During the thirty or so years since that time, many Advents have come and gone.  In the intensity of graduate school, new jobs, and grading papers, the shine wore off for me and I just wanted to get the season over with.  Moments of interruption, when the Spirit would break into the monotony and stress would sometimes remind me what a gift the season of Advent could be.  Of course, other parents will remember with me, that in those years when Everly was pregnant with our three children, Advent took on a certain aspect, a recognition of the struggle of Mary who had fled her hometown embarrassed yet hoping for the word of Gabriel to be fulfilled.  And in the subsequent years when our three little infant children had their first Christmas, the wonderment of an infant child full of promise and blessing brought another aspect to Advent.

In this fifty-fourth Advent of my time in this world, there is a new aspect.  We have been doing lots of waiting this year.  We wait for the report on medical imaging scans.  We wait for the drugs to trickle into Everly's bloodstream.  We wait for the symptoms to start after each treatment.  We wait for the symptoms to subside again.  We wait to hear what the next step will be.  And we wait for a possible respite from this harsh mercy known as chemotherapy.  Shadows lurk in our going out and coming in.

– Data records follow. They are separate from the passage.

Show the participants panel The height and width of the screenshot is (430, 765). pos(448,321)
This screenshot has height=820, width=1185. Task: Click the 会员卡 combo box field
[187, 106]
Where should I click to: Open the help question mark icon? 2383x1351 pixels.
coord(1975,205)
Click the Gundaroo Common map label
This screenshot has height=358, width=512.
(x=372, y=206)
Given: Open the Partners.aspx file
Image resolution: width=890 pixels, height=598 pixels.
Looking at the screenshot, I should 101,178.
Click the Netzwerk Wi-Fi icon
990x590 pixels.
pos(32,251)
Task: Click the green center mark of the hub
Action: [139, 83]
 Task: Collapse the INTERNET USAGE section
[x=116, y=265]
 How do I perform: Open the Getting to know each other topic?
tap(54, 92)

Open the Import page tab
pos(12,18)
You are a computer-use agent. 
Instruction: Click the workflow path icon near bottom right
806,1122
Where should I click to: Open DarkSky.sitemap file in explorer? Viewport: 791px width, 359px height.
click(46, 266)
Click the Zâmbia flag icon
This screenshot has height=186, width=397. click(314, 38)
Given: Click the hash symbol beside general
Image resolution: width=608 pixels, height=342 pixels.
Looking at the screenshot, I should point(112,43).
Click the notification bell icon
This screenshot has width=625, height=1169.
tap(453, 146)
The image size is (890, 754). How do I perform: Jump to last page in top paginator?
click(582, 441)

Everly's work as an educator, a leader, and a world-changer has been intense, with long hours.  Now she waits to feel good enough to put in a couple of hours of activity during the day.  She waits for doctors and pharmacies to return her calls.  She waits for me to have the focus and drive to be her partner in all she is facing.  Whatever the future holds, she waits with confidence that she can share it with her loved ones.  Her siblings, her parents, our children, my parents, my sister and brother-in-law--we all stay close, treasuring the gift she is for each one of us.

Some of the triumphal theology of Americanism has eroded:  good riddance.  The idea that everything will always be the same as it has been sank into the sea.  It makes a little more existential sense why someone would ask, "How can we sing the songs of Zion now that all this has happened?"

So it is a good time to start anew in the Broadway household.  It is a good time to remember the stories of others who longed for redemption's song.  And it is a good time to remember that after waiting, the Word became flesh and moved in next door.